There was outrage in some quarters at the Football Association that there was not a steeper ban for Anelka for the "quenelle", nominally in support of his friend the French comedian Dieudonné M'bala M'bala. This is the Dieudonné who invented the gesture and who has been convicted seven times of anti-Semitism in France and is banned from coming to the UK by the Home Office.

How can Luis Suarez get an eight-game ban for racially abusing Patrice Evra, and Anelka only five for the "quenelle"?

The first thing to say is that it is not the FA which decides the length of the ban. That was determined by the commission and its chairman, the QC Christopher Quinlan. The FA is the prosecution in this case, as it is in all disciplinary matters, and it is down to the FA's counsel to make the charges stick.

In the end it was the independent regulatory commission which accepted that Anelka was not, in its words "an anti-Semite or that he intended to express or promote anti-Semitism by his use of the 'quenelle'." In short, it accepted that he did not recognise the full offence of the gesture – and in doing so ensured that his punishment would be that much less severe.

That is the part of the process that is hardest to understand, especially given that Anelka can have hardly failed to have understood the controversy that Dieudonné had brought upon himself in France around the time the player made the gesture at West Ham, on 28 December. Indeed, he later said he did it in support of a man who at that time was having his shows closed down by the French government.

Yet in spite of the evidence that demonstrated fairly clearly the offensive nature of the gesture, there were many obstacles to a successful conviction. There was a great deal of concern at the FA about whether it could even secure a guilty verdict for Anelka, an outcome it judged as crucial.

Although there are reprehensible associations made between the "quenelle" and anti-Semitism, no one in France has ever been convicted for making the gesture. Equally, a prominent member of the Jewish community in France played down its significance in the aftermath of Anelka performing it.
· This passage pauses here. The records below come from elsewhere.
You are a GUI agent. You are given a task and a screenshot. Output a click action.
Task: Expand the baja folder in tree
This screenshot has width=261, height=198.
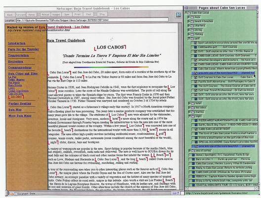pyautogui.click(x=189, y=17)
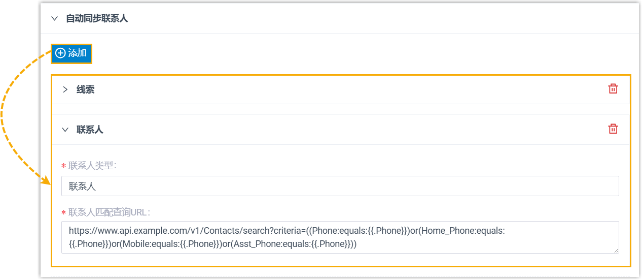
Task: Click the plus icon in the 添加 button
Action: tap(61, 53)
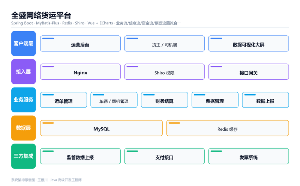Click the 客户端层 blue layer label
300x186 pixels.
[24, 44]
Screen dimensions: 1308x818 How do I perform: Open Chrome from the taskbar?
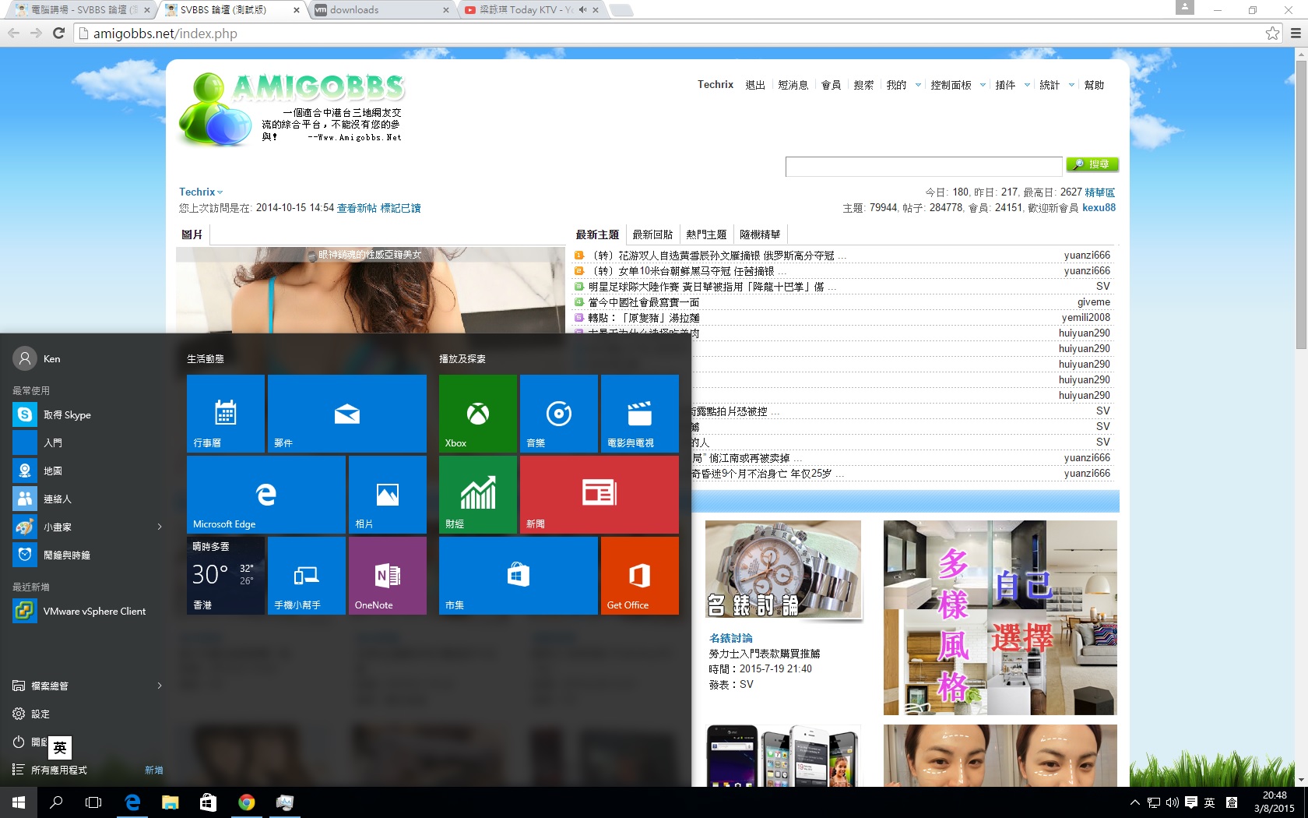[x=246, y=802]
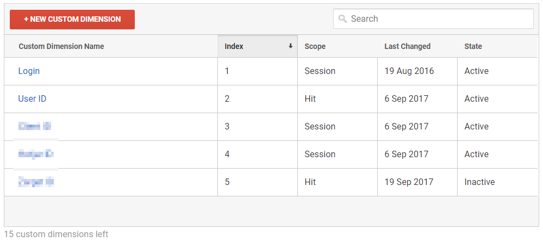Open the blurred dimension at index 3
Screen dimensions: 543x241
click(x=35, y=127)
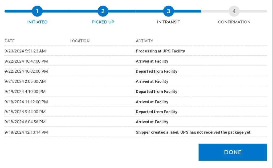Click the scrollbar on the right edge
Viewport: 273px width, 168px height.
coord(271,80)
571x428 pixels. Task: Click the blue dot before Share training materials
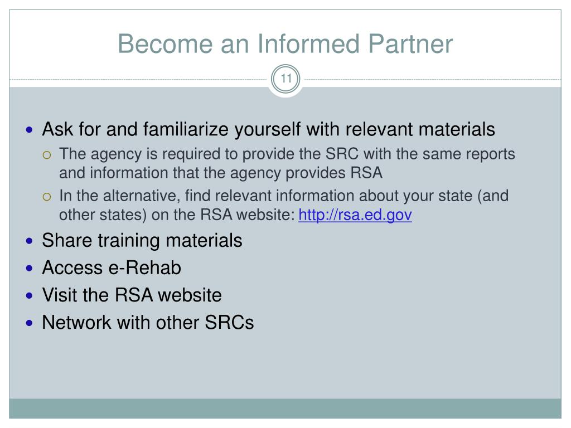click(x=30, y=241)
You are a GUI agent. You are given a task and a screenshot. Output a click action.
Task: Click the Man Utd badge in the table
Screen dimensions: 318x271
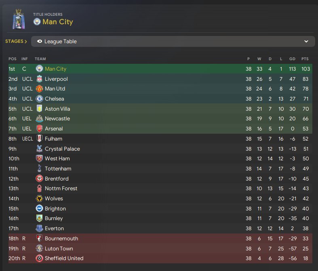pyautogui.click(x=39, y=89)
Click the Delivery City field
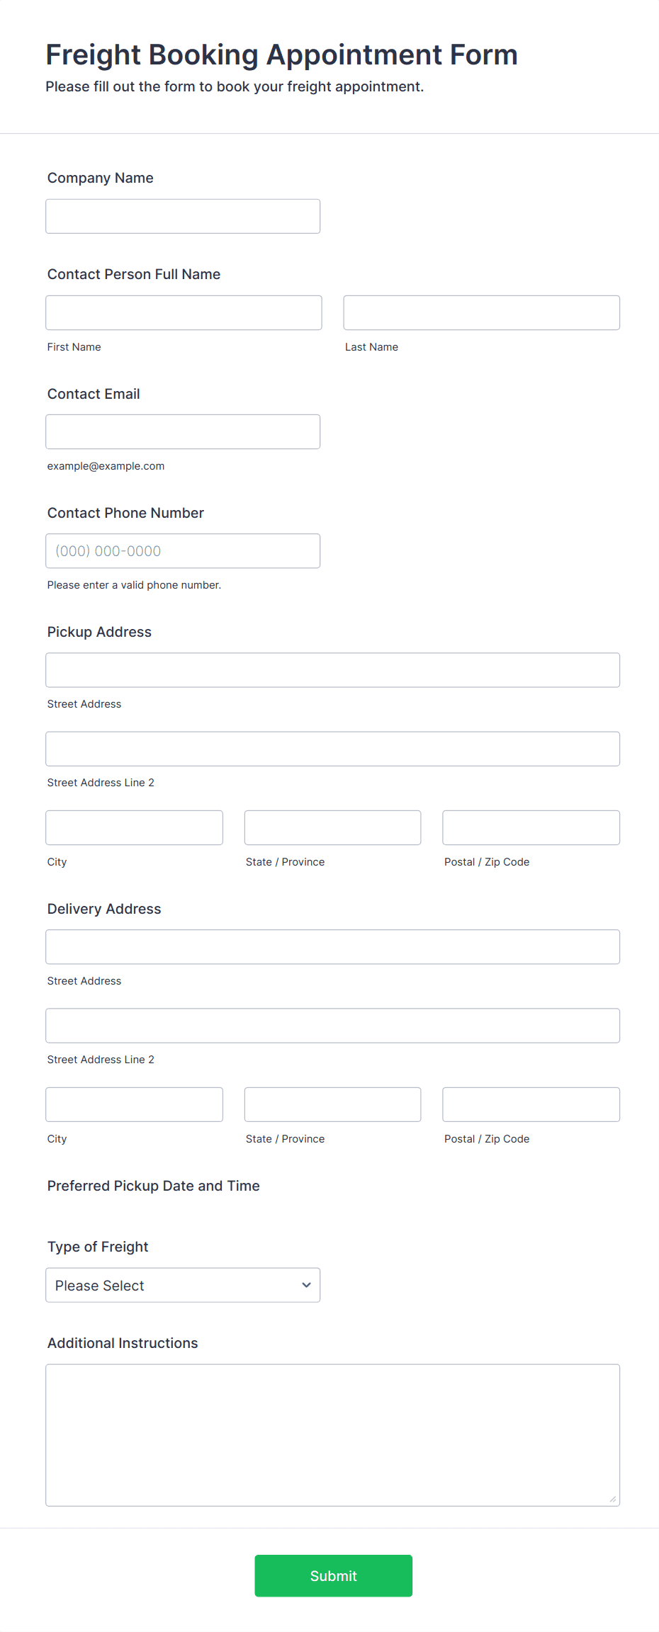The width and height of the screenshot is (659, 1632). [134, 1104]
Although the same individual later backtracked, his words were seized on by Anelka in his only public statement on the matter.

None of this was likely to help the FA's cause when it spent three days in front of Quinlan and his commission at the Grove Hotel in Hertfordshire. Yet the organisation got the guilty verdict it had hoped for. West Bromwich Albion have suspended Anelka pending the decision over the appeal, although they can hardly be said to have led from the front on this issue.
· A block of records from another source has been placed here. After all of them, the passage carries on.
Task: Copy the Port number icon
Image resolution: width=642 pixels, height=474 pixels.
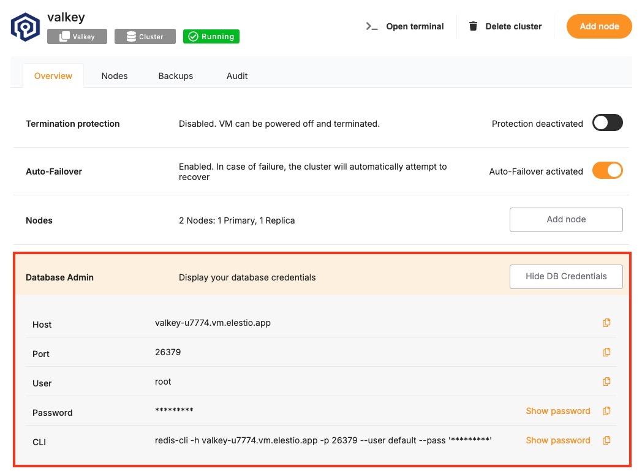Action: tap(606, 352)
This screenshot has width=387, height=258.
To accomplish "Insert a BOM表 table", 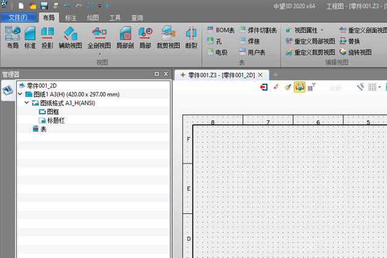I will [220, 30].
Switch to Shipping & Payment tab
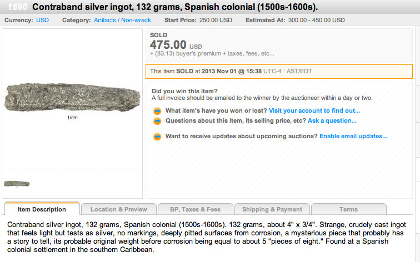The image size is (420, 262). [x=272, y=209]
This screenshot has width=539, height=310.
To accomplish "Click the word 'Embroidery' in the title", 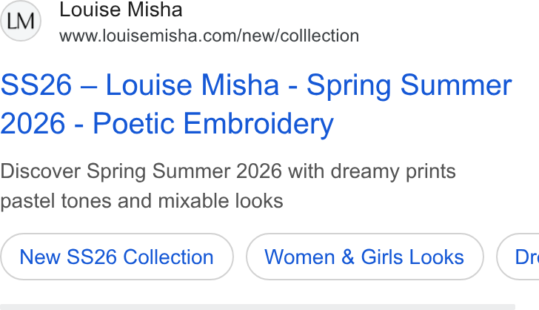I will coord(258,124).
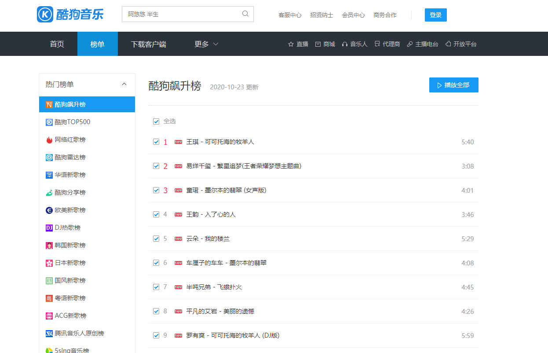Screen dimensions: 548x353
Task: Select the DJ热歌榜 DJ icon
Action: 49,228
If you wanted the most telling verdict on the decision, it came from prominent Jewish groups in the UK, some of which had been consulted by the FA over the process. Each one, from the Board of Deputies of British Jews, to the Community Security Trust, Jewish Leadership Council and Maccabi GB said variously that the verdict delivered a "strong message" and was a "welcome outcome".
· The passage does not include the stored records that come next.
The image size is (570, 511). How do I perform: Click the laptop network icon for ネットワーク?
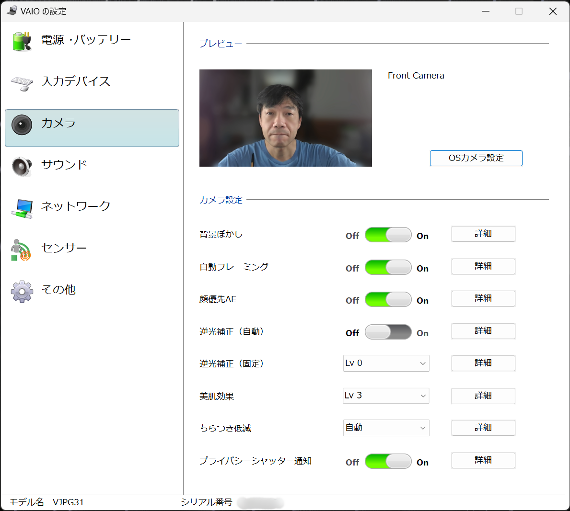(x=22, y=208)
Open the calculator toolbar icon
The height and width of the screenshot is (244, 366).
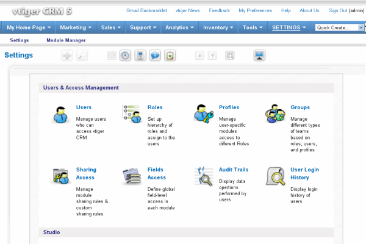pos(140,56)
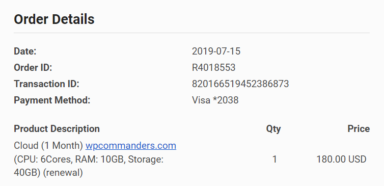
Task: Click the Price column header
Action: [359, 129]
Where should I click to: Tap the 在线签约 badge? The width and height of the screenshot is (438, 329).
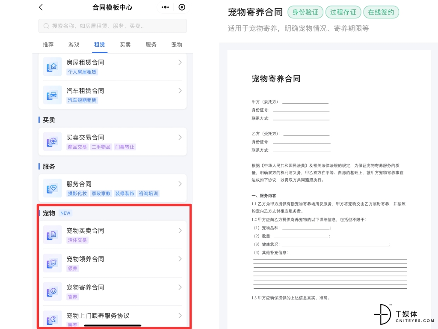(x=381, y=12)
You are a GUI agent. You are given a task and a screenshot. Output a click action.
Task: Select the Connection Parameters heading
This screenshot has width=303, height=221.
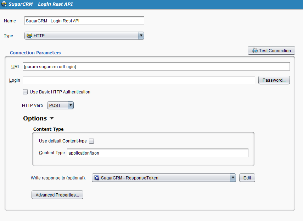click(x=35, y=53)
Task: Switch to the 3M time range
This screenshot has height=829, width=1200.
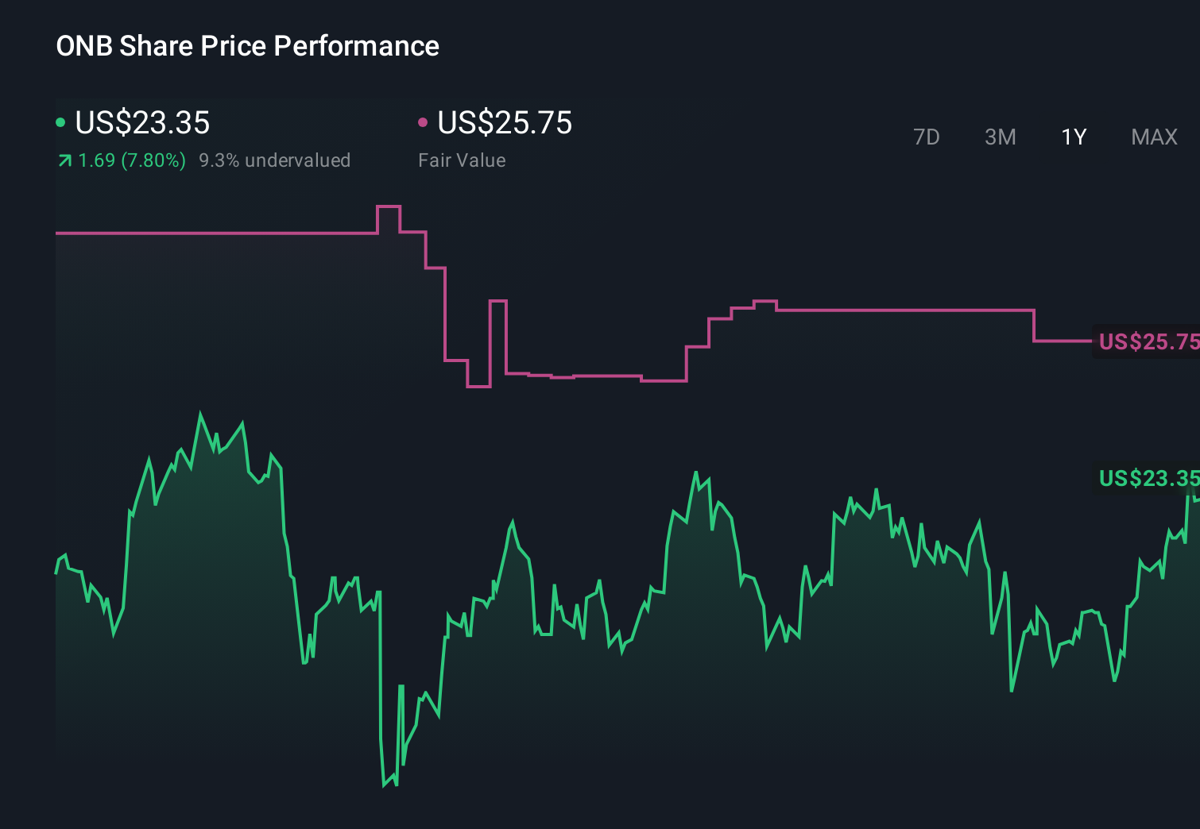Action: tap(1000, 137)
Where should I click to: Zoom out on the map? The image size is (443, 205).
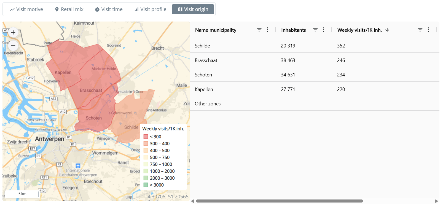13,46
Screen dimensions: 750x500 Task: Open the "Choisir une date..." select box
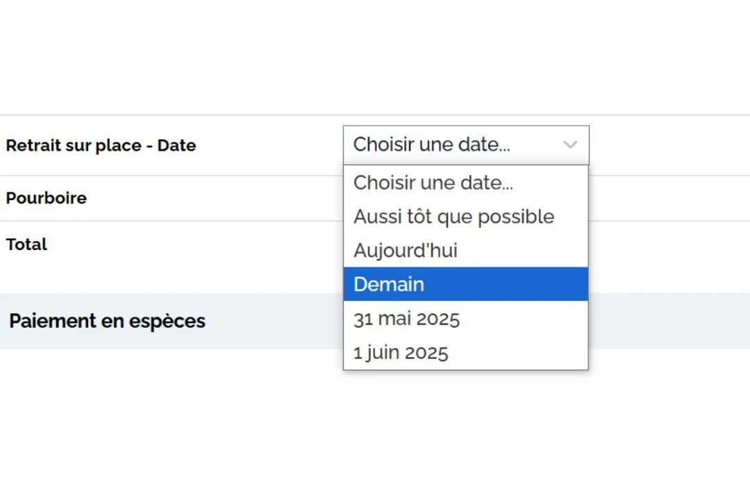click(466, 145)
For the FA, plunging into difficult territory encompassing modern French political and cultural sensibilities, on an issue that not even the French government had ever legislated, this was a fiendishly difficult case. It was not a ban to beat all others in length, but it was at least a ban and a message that this insidious gesture will not be tolerated. Which, given the case's complexities, the FA regards as a victory.